■ TASK INSTRUCTIONS: Please revise the rows below, changing each "computer-use agent" to "desktop automation agent" and leaving everything else untouched.

# Start of PROVIDED MATERIAL

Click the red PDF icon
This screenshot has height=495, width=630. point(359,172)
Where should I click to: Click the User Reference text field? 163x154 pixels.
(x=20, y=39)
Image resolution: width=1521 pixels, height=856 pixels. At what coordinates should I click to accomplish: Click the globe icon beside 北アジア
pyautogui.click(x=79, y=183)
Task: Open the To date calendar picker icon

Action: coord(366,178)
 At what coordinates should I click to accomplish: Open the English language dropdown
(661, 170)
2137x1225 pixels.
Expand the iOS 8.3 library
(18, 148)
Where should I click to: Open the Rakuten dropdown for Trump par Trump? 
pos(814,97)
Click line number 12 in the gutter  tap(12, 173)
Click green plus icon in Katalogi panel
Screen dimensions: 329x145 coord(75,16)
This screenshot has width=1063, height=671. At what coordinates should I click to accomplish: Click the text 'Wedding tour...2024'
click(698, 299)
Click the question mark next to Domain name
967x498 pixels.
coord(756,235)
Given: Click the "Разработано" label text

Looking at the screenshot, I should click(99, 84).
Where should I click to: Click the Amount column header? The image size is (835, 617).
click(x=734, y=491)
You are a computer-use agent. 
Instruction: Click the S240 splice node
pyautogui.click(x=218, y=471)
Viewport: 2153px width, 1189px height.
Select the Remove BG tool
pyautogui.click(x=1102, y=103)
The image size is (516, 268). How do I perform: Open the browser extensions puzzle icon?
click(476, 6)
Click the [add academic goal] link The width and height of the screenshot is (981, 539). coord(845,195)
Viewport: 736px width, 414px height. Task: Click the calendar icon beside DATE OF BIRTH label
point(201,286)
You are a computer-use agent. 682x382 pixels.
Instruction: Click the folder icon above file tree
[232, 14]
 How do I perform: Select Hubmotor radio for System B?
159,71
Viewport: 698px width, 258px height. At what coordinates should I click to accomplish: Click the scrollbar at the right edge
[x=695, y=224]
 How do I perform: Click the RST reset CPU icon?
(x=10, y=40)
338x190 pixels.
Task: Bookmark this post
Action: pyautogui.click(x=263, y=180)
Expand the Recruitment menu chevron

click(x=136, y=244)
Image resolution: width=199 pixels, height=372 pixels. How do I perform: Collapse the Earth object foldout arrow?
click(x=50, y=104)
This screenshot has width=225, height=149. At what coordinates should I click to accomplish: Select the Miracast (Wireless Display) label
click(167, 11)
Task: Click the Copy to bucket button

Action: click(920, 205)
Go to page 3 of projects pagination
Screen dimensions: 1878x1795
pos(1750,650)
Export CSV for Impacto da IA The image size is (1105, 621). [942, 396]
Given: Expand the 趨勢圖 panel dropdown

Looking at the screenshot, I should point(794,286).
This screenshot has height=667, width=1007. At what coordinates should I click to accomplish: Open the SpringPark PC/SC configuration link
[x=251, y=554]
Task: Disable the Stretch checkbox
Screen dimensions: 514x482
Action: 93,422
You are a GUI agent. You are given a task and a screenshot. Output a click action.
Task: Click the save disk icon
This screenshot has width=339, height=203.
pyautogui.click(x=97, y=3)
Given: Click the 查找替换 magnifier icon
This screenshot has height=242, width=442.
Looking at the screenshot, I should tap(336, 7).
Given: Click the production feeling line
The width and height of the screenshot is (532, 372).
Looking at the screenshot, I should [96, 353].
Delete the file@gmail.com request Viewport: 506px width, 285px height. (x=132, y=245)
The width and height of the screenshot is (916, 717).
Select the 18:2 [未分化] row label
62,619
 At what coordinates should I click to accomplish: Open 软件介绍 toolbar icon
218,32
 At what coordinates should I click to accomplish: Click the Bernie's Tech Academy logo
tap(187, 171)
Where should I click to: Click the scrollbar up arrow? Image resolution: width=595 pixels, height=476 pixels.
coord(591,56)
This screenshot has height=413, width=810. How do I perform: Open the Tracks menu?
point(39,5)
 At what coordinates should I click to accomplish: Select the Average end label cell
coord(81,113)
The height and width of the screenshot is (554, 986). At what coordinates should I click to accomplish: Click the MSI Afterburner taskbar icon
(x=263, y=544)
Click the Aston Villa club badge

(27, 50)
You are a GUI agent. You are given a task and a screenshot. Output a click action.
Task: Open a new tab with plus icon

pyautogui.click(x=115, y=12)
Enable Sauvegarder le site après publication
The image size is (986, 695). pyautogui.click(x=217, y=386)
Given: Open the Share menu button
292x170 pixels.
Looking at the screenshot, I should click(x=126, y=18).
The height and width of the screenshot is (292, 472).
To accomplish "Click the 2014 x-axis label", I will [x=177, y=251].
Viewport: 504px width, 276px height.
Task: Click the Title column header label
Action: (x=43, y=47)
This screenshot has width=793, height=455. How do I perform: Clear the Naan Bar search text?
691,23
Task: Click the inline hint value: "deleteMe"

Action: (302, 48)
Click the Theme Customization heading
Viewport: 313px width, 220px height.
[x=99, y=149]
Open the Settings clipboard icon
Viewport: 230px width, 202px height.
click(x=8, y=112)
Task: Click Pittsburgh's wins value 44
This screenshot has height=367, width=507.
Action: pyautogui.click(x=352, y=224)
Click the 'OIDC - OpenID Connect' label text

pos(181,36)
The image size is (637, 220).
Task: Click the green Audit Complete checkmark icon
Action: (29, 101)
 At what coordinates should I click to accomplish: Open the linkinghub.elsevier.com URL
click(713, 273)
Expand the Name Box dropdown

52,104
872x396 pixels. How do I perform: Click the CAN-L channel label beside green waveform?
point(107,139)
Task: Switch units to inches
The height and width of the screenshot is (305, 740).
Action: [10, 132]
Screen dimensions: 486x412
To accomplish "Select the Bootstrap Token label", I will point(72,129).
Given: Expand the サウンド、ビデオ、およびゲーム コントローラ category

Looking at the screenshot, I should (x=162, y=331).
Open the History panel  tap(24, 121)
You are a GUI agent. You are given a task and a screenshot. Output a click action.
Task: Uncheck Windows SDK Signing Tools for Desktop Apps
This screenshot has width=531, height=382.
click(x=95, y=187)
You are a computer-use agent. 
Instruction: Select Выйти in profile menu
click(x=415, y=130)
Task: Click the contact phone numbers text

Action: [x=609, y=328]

# End of PROVIDED MATERIAL

■ SOLVED PROBLEM:
Click the red PDF icon
This screenshot has height=495, width=630. point(359,172)
Where should I click to: Click the User Reference text field? 163x154 pixels.
(x=20, y=39)
Image resolution: width=1521 pixels, height=856 pixels. At what coordinates should I click to accomplish: Click the globe icon beside 北アジア
pyautogui.click(x=79, y=183)
Task: Open the To date calendar picker icon

Action: coord(366,178)
 At what coordinates should I click to accomplish: Open the English language dropdown
(661, 170)
2137x1225 pixels.
Expand the iOS 8.3 library
(18, 148)
Where should I click to: Open the Rakuten dropdown for Trump par Trump? 
pos(814,97)
Click line number 12 in the gutter  tap(12, 173)
Click green plus icon in Katalogi panel
Screen dimensions: 329x145 coord(75,16)
This screenshot has width=1063, height=671. At what coordinates should I click to accomplish: Click the text 'Wedding tour...2024'
click(698, 299)
Click the question mark next to Domain name
967x498 pixels.
coord(756,235)
Given: Click the "Разработано" label text

Looking at the screenshot, I should click(99, 84).
Where should I click to: Click the Amount column header? The image size is (835, 617).
click(x=734, y=491)
You are a desktop automation agent. 
Instruction: Click the S240 splice node
pyautogui.click(x=218, y=471)
Viewport: 2153px width, 1189px height.
Select the Remove BG tool
pyautogui.click(x=1102, y=103)
The image size is (516, 268). How do I perform: Open the browser extensions puzzle icon?
click(476, 6)
Click the [add academic goal] link The width and height of the screenshot is (981, 539). coord(845,195)
Viewport: 736px width, 414px height. Task: Click the calendar icon beside DATE OF BIRTH label
point(201,286)
You are a desktop automation agent. 682x382 pixels.
Instruction: Click the folder icon above file tree
[232, 14]
 How do I perform: Select Hubmotor radio for System B?
159,71
Viewport: 698px width, 258px height. At what coordinates should I click to accomplish: Click the scrollbar at the right edge
[x=695, y=224]
 How do I perform: Click the RST reset CPU icon?
(x=10, y=40)
338x190 pixels.
Task: Bookmark this post
Action: pyautogui.click(x=263, y=180)
Expand the Recruitment menu chevron

click(x=136, y=244)
Image resolution: width=199 pixels, height=372 pixels. How do I perform: Collapse the Earth object foldout arrow?
click(x=50, y=104)
This screenshot has width=225, height=149. At what coordinates should I click to accomplish: Select the Miracast (Wireless Display) label
click(167, 11)
Task: Click the Copy to bucket button

Action: click(920, 205)
Go to page 3 of projects pagination
Screen dimensions: 1878x1795
pos(1750,650)
Export CSV for Impacto da IA The image size is (1105, 621). [942, 396]
Given: Expand the 趨勢圖 panel dropdown

Looking at the screenshot, I should point(794,286).
This screenshot has height=667, width=1007. At what coordinates should I click to accomplish: Open the SpringPark PC/SC configuration link
[x=251, y=554]
Task: Disable the Stretch checkbox
Screen dimensions: 514x482
Action: 93,422
You are a GUI agent. You are given a task and a screenshot. Output a click action.
Task: Click the save disk icon
This screenshot has width=339, height=203.
pyautogui.click(x=97, y=3)
Given: Click the 查找替换 magnifier icon
This screenshot has height=242, width=442.
Looking at the screenshot, I should tap(336, 7).
Given: Click the production feeling line
The width and height of the screenshot is (532, 372).
Looking at the screenshot, I should [96, 353].
Delete the file@gmail.com request Viewport: 506px width, 285px height. (x=132, y=245)
The width and height of the screenshot is (916, 717).
Select the 18:2 [未分化] row label
62,619
 At what coordinates should I click to accomplish: Open 软件介绍 toolbar icon
218,32
 At what coordinates should I click to accomplish: Click the Bernie's Tech Academy logo
tap(187, 171)
Where should I click to: Click the scrollbar up arrow? Image resolution: width=595 pixels, height=476 pixels.
coord(591,56)
This screenshot has height=413, width=810. How do I perform: Open the Tracks menu?
point(39,5)
 At what coordinates should I click to accomplish: Select the Average end label cell
coord(81,113)
The height and width of the screenshot is (554, 986). At what coordinates should I click to accomplish: Click the MSI Afterburner taskbar icon
(x=263, y=544)
Click the Aston Villa club badge

(27, 50)
You are a GUI agent. You are given a task and a screenshot. Output a click action.
Task: Open a new tab with plus icon

pyautogui.click(x=115, y=12)
Enable Sauvegarder le site après publication
The image size is (986, 695). pyautogui.click(x=217, y=386)
Given: Open the Share menu button
292x170 pixels.
Looking at the screenshot, I should click(x=126, y=18).
The height and width of the screenshot is (292, 472).
To accomplish "Click the 2014 x-axis label", I will [x=177, y=251].
Viewport: 504px width, 276px height.
Task: Click the Title column header label
Action: (x=43, y=47)
This screenshot has width=793, height=455. How do I perform: Clear the Naan Bar search text?
691,23
Task: Click the inline hint value: "deleteMe"

Action: (302, 48)
Click the Theme Customization heading
Viewport: 313px width, 220px height.
[x=99, y=149]
Open the Settings clipboard icon
Viewport: 230px width, 202px height.
click(x=8, y=112)
Task: Click Pittsburgh's wins value 44
This screenshot has height=367, width=507.
Action: pyautogui.click(x=352, y=224)
Click the 'OIDC - OpenID Connect' label text

pos(181,36)
The image size is (637, 220).
Task: Click the green Audit Complete checkmark icon
Action: (29, 101)
 At what coordinates should I click to accomplish: Open the linkinghub.elsevier.com URL
click(713, 273)
Expand the Name Box dropdown

52,104
872x396 pixels. How do I perform: Click the CAN-L channel label beside green waveform?
point(107,139)
Task: Switch units to inches
The height and width of the screenshot is (305, 740).
Action: [10, 132]
Screen dimensions: 486x412
To accomplish "Select the Bootstrap Token label", I will point(72,129).
Given: Expand the サウンド、ビデオ、およびゲーム コントローラ category

Looking at the screenshot, I should (x=162, y=331).
Open the History panel  tap(24, 121)
You are a GUI agent. You are given a task and a screenshot. Output a click action.
Task: Uncheck Windows SDK Signing Tools for Desktop Apps
This screenshot has width=531, height=382.
click(x=95, y=187)
You are a desktop automation agent. 
Instruction: Select Выйти in profile menu
click(x=415, y=130)
Task: Click the contact phone numbers text

Action: [x=609, y=328]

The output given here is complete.